20 октября, 1972 г.
Дорогой и глубокочтимый Владыка! Рад был получить от Вас весточку, так-как давно таковых не имел. Вы так прочно законспирировались, что я лишь в самое последнее время узнал о том, что Вы в Европе, и продолжал писать Вам в Америку. Письма туда пошли в конце июня и в начале августа; и особенно досадно, если пропало это последнее, ибо в нем был акростих святого Дмитрия Ростовского (кажется Ваш святой?), посвященный Дмитрию Солунскому (моему святому). Акростих сей раскопал и прислал мне усердный искатель экземпляров сего поэтического жанра, он же автор великого их множества Геннадий Панин (может заметили его исследования на эту тему в Новом Журнале). Думал, что акростихом этим, живым свидетельство того, что высокие служители Церкви беседовали с музами, доставлю Вам радость. Не исключено, впрочем, что Вы его уже знаете или даже имеете.
Ваших разговоров с Москвой я не получил и был настолько этим огорчен, что в последнем письме обратился к Вам с просьбой меня этой книгой снабдить. Радуюсь, что предстоит издание избранных Ваших стихов!
Спасибо за царскосельские виды, всегда близкие моему сердцу.
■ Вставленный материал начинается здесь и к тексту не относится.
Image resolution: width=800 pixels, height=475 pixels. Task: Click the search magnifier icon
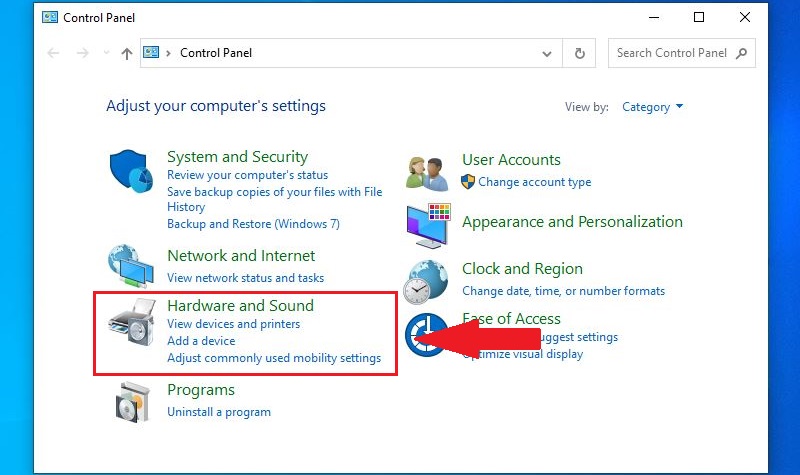(741, 53)
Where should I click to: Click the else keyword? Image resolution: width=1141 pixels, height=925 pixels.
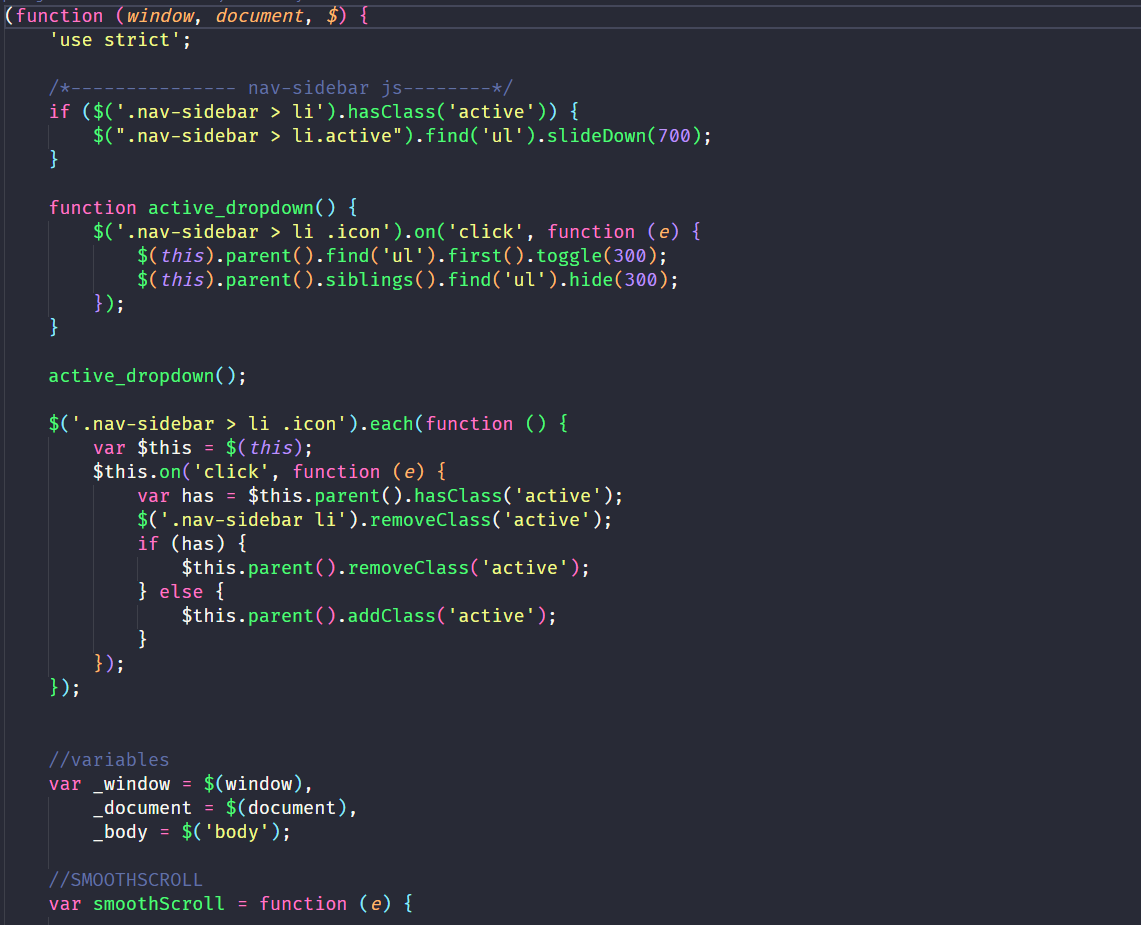tap(181, 592)
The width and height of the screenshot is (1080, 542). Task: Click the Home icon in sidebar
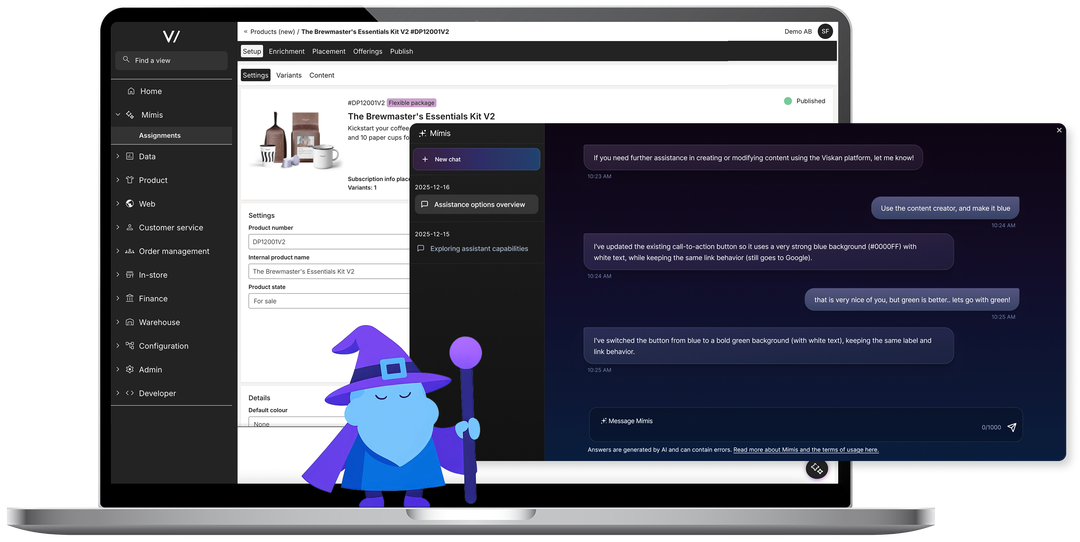[130, 91]
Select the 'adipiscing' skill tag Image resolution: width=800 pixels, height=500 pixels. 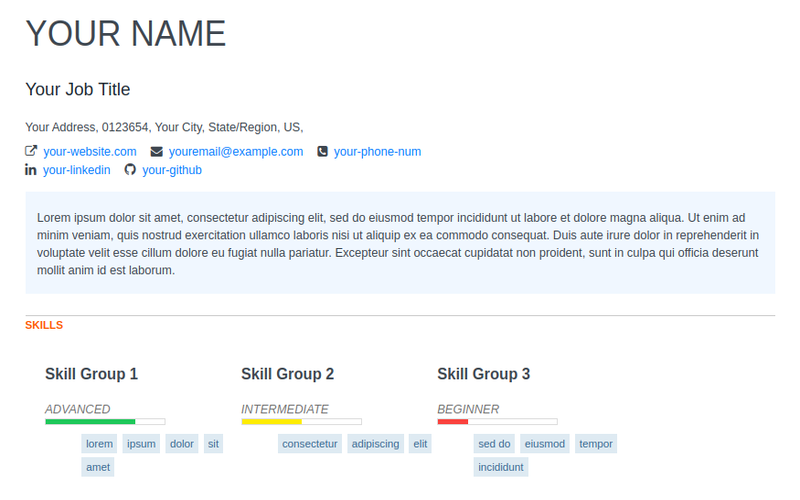coord(375,444)
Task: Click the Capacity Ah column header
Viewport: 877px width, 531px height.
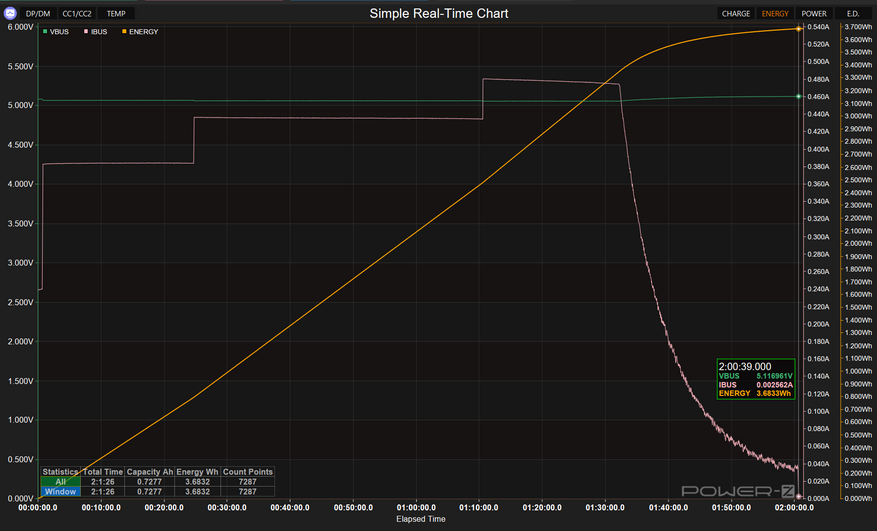Action: point(150,472)
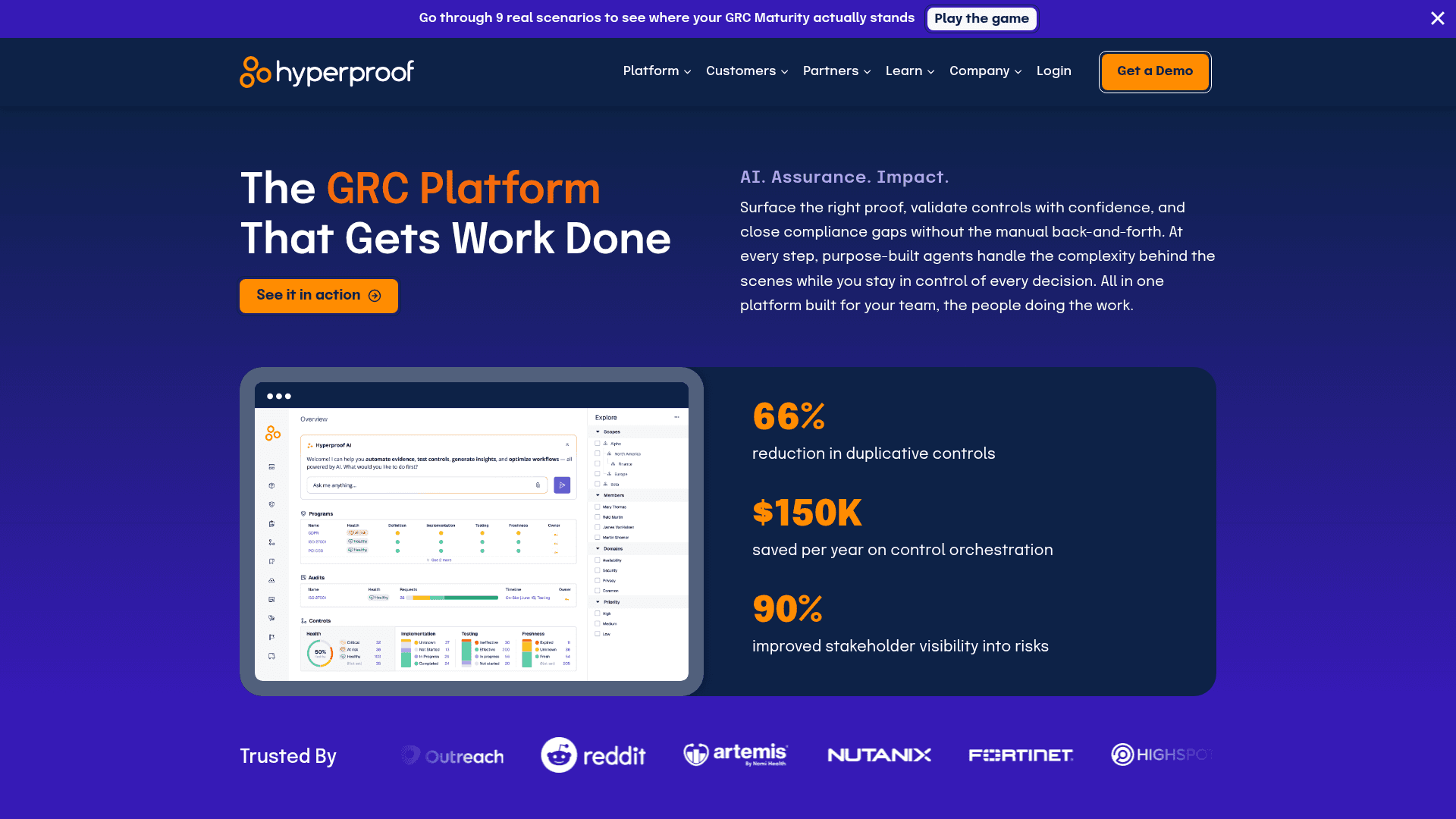This screenshot has height=819, width=1456.
Task: Click the Get a Demo button
Action: tap(1155, 72)
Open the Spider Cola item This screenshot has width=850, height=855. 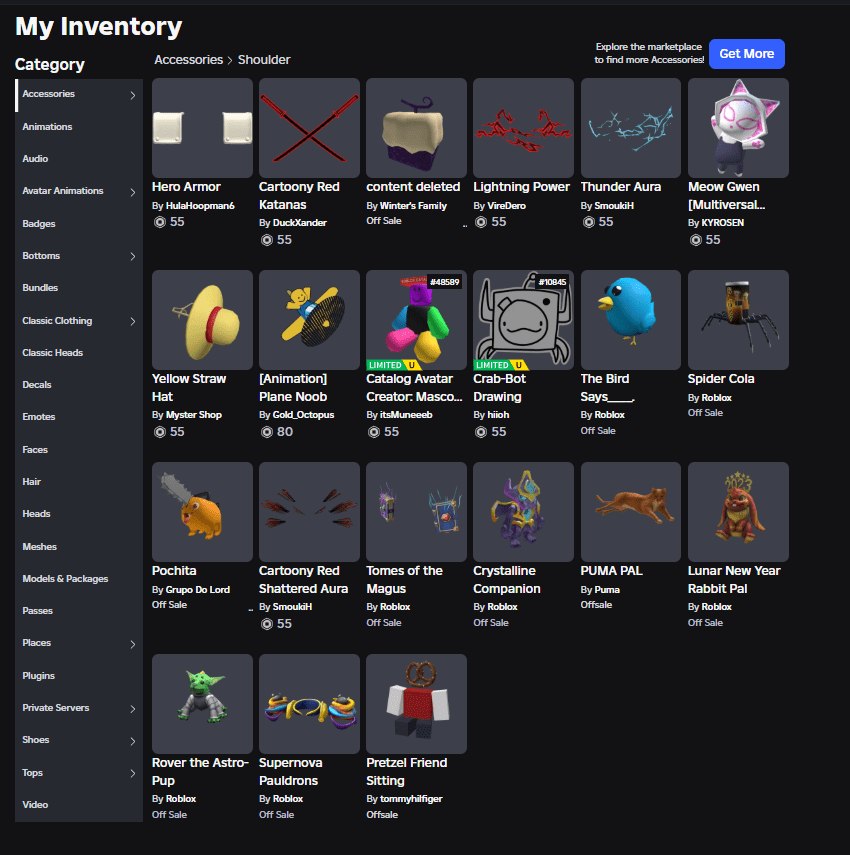738,320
Впервые узнал по ним, что воспетая Пушкиным, Ахматовой и... Кленовским девушка с разбитым кувшином, «откуда пили ласточки и музы», была похищена немцами во время оккупации Царского Села и превращена, вероятно, в какой-нибудь смертоносный снаряд. Благодарение Богу, она восстановлена во всем своем очаровании.
У нас этим летом было мало заокеанских гостей. Некоторых отпугнула Мюнхенская спортивная Олимпиада.
О самочувствии, своем и жены, ничего веселого сообщить не могу, я как то все быстрее старею и слабею. Передвигаюсь с трудом, не сплю ночей из за разных болей... Немудрено, так как в конце сентября мне исполнилось 80 лет! Я даже, собственно, зажился на земле... Мои друзья-однолетки (среди них Лева Зандер) поумирали уже 5–6–7 лет тому назад, а они не пережили того, что пережил в советской России я! Только голова еще свежа и стихи писать (плохо ли, хорошо ли) продолжаю, как Вы можете убедиться по Новому Журналу.
О моем восьмидесятилетнем юбилее из моих соотечественников знали лишь очень немногие и почтили меня, главным образом... немцы. Врач-уролог явился с огромным букетом (хотя за мое лечение, как неимущего он получает от государства гроши). Хотел, вероятно, почтить мое долготерпение, так как каждую неделю он мучает меня крайне болезненными процедурами. Тоже с букетом цветов и бутылкой шампанского явился аптекарь! Почтила меня местная газета и администрация нашего Heim'a. Так что «чествование» носило международный характер! Порадовали меня мои мюнхенские читатели и почитатели, приславшие мне сообща через тамошнюю библиотеку цветы и привет.